- _WORKING DATA_
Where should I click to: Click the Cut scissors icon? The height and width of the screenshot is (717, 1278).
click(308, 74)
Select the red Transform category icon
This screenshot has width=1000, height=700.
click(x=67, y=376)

- _EXERCISE DESCRIPTION_
Copy out all the entries shown above, character for character.

- _REPLY TO THE TASK_
Where should I click to: Click the Cut scissors icon? The height and width of the screenshot is (717, 1278).
click(308, 74)
Select the red Transform category icon
This screenshot has width=1000, height=700.
click(x=67, y=376)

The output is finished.